··· Extracted text ···

I am the unlikely public relations and marketing manager at Magnolia Plantation and Gardens. Selling a Southern garden to the press and public was not a career goal when I was growing up in Charleston.
But when I saw the White Bridge, Magnolia's iconic symbol, for the first time three years ago, inhaled the aroma of Magnolia's flora and listened to passionate memories of these gardens, I knew this was a place for me.
Gardens and the life that grow in them were not my childhood fantasies when I lived in the Ansonborough housing projects. I had no concept of a large-scale garden, except I knew of a place called Magnolia even though I'd never seen it. At that time, social barriers might have kept me away, but the picture of Magnolia's White Bridge on the phone book's cover is as much a part of my childhood memories as fireflies flickering at nightfall.

··· Dataset ···

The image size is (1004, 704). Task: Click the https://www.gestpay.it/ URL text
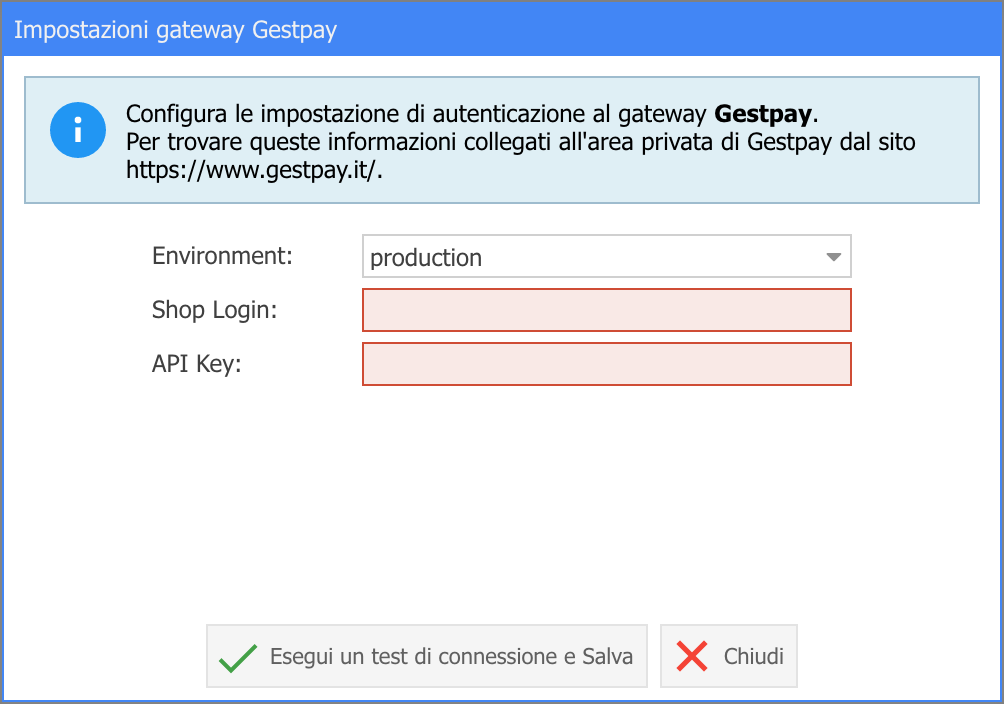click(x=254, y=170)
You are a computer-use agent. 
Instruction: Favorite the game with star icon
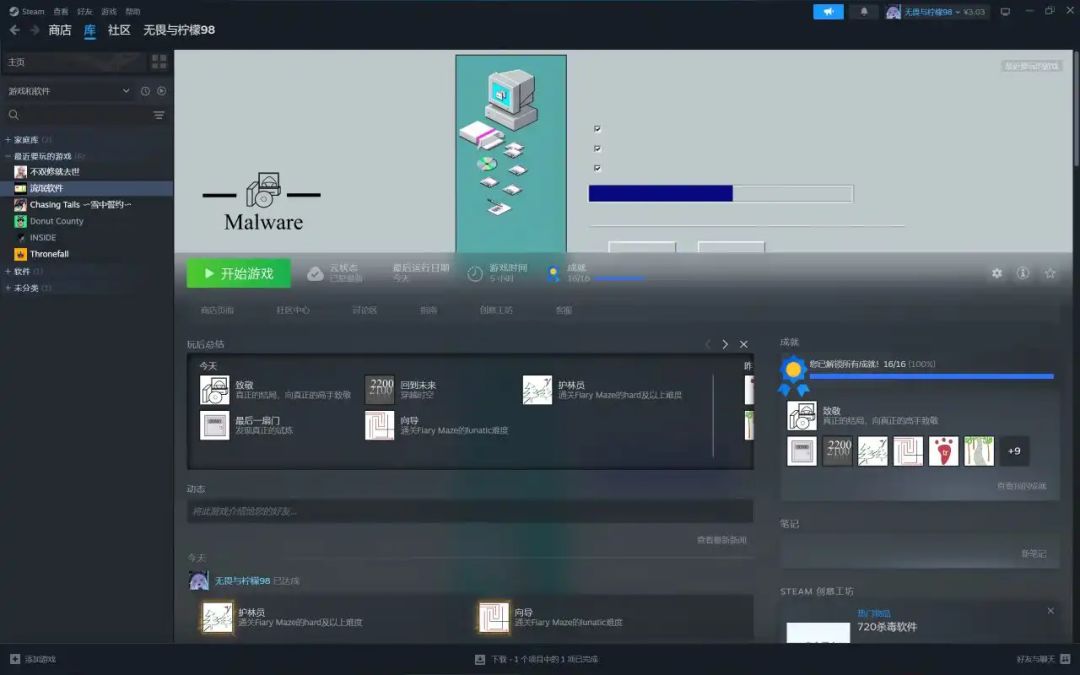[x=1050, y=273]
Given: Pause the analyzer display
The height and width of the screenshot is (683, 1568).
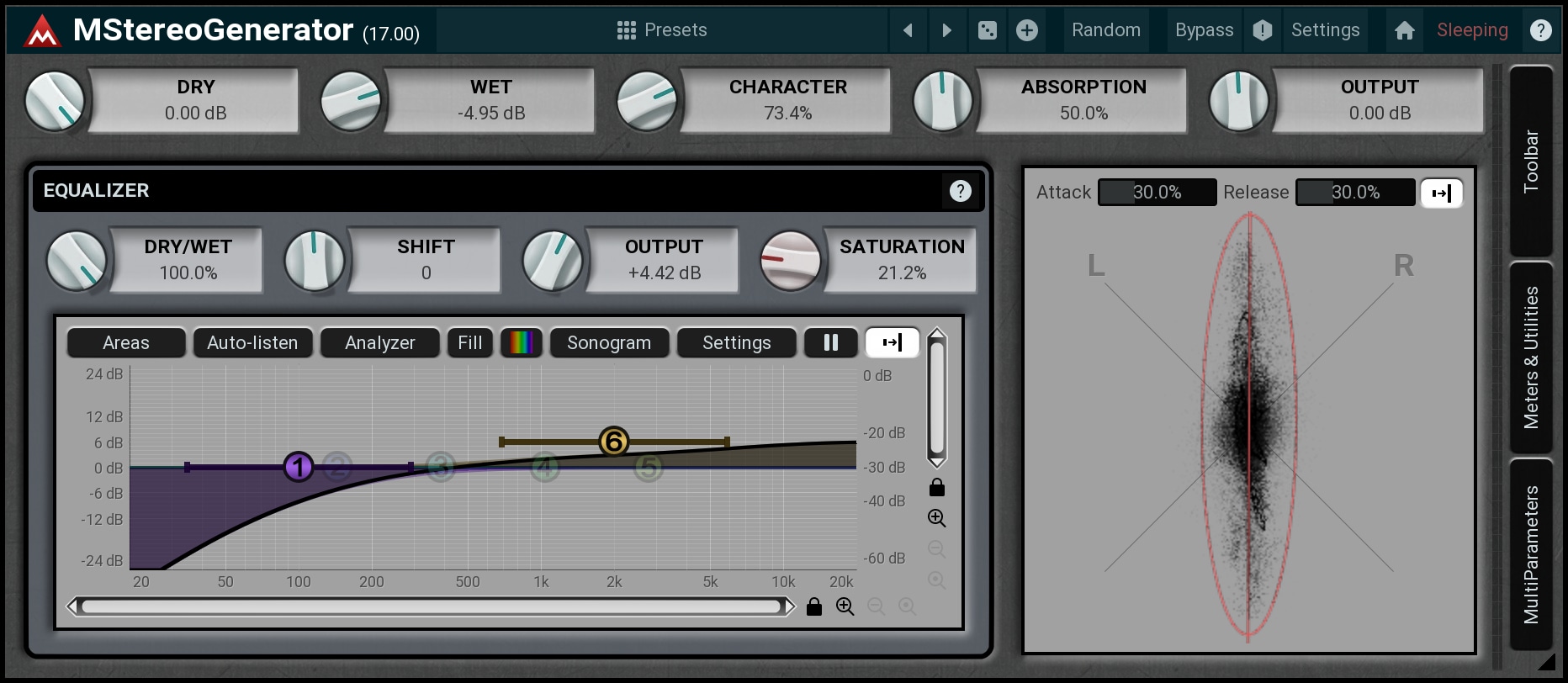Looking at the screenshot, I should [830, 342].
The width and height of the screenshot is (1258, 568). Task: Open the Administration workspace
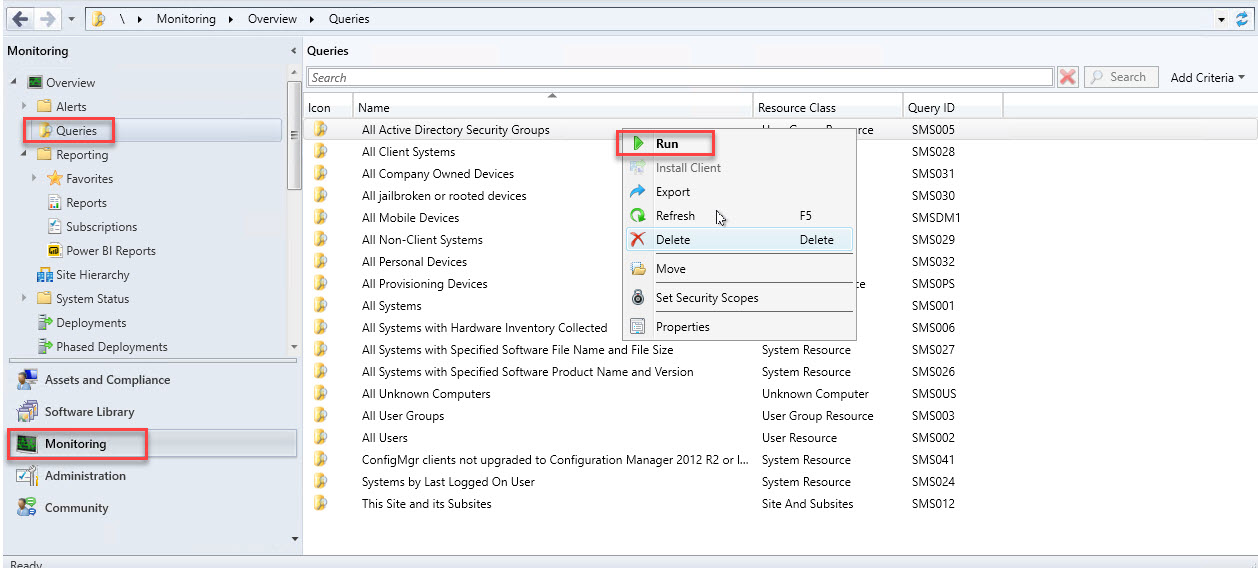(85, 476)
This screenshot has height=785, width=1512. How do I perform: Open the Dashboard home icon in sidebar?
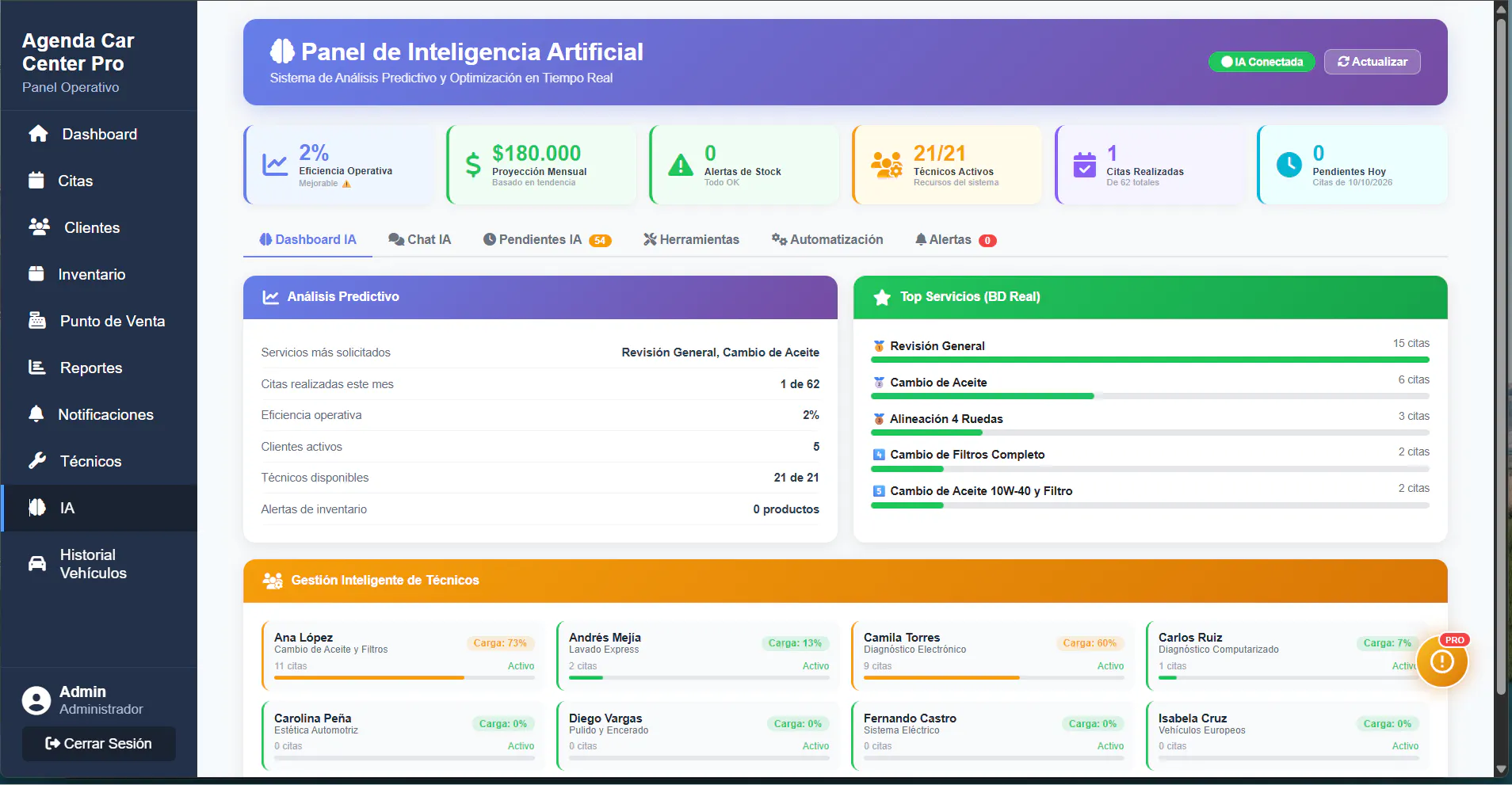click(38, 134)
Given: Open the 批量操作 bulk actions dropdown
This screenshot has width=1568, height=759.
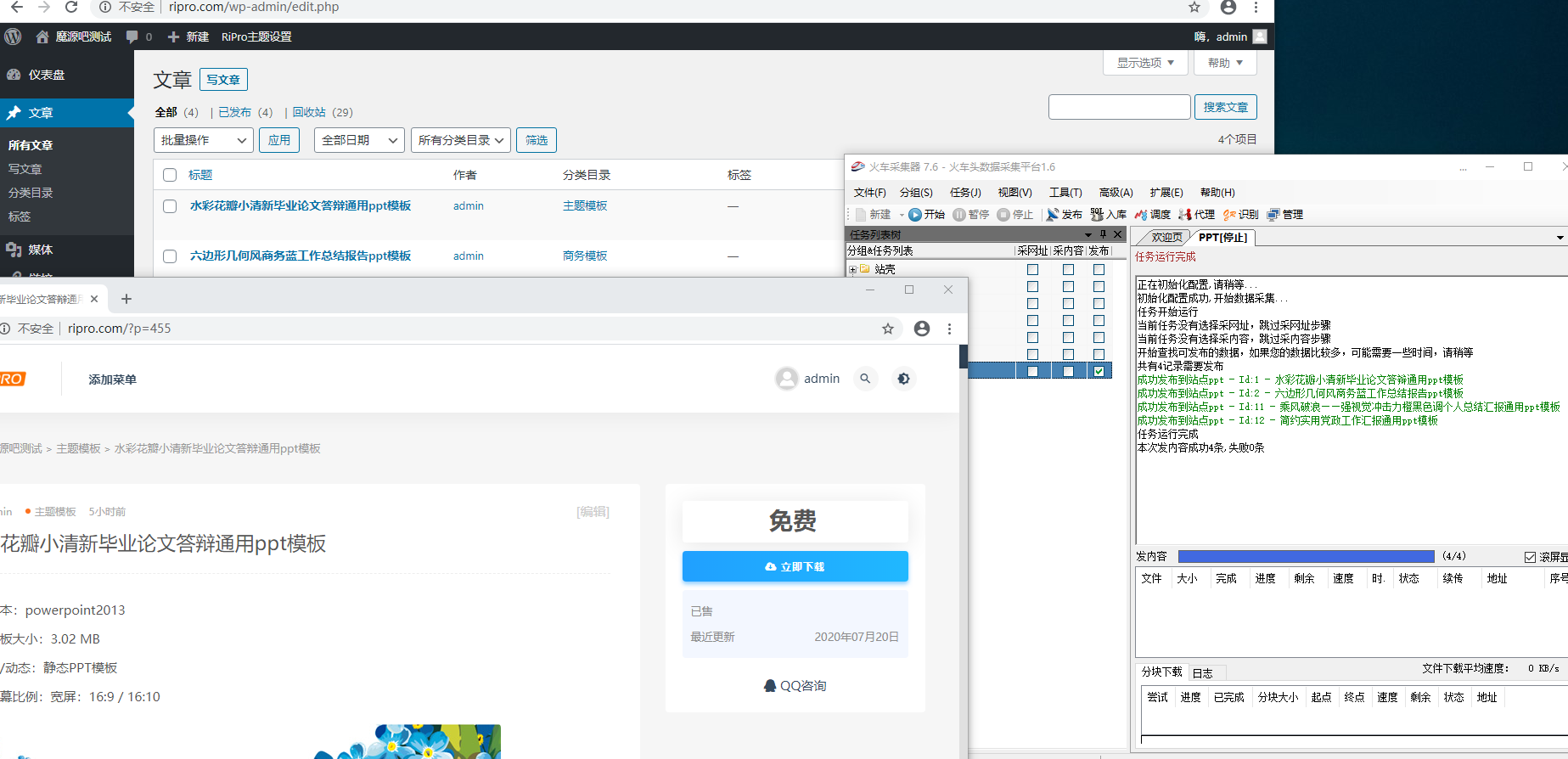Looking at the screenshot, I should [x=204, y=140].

···

#### Task instructions:
**A.** Answer these questions using the piece on Magnolia Plantation and Gardens:
(i) What job does the narrator hold at Magnolia Plantation and Gardens?
(ii) How long ago did the narrator first see the White Bridge?
(iii) Where did the picture of the White Bridge appear during the narrator's childhood?
**B.** Which named places and landmarks appear in the piece on Magnolia Plantation and Gardens? List every one.
**C.** Carry on the piece on Magnolia Plantation and Gardens from its last sentence.

#### Results for each task:
**A.**
(i) Public relations and marketing manager
(ii) Three years ago
(iii) On the cover of the phone book

**B.**
Magnolia Plantation and Gardens (also called Magnolia)
Charleston
The White Bridge
The Ansonborough housing projects

**C.**
As a child, I was aware of the ubiquitous azalea that splashed color across Charleston each spring. But I was not aware of Magnolia's azaleas that give it international fame.
Public relations and marketing is an unlikely profession for me. In college, I studied it as visions of Colgate accounts danced in my head. Instead, events steered me to newsrooms, where for 32 years I wrote and edited at five Southern dailies.
Gardens didn't interest me. Instead, medicine, law and crime were my beats, with a side interest in history. That's why Magnolia is a good fit for me. History. Magnolia is steeped it in. Magnolia is America's oldest garden and Charleston's first tourist attraction. Rice was once a Magnolia staple before azaleas and camellias became centerpieces.
Magnolia's history is also tied to slavery. Considering that former plantation sites give some black folks the heebie-jeebies,
I am an unlikely Magnolia marketeer. I can't ignore that history or its stain, and Magnolia doesn't try to hide it. Daily, Magnolia opens its gates to present the contributions that enslaved people made in the building of Magnolia and Lowcountry culture. That offering is part of an award-winning "Slavery to Freedom" program centered at restored cabins that were once the homes of enslaved people.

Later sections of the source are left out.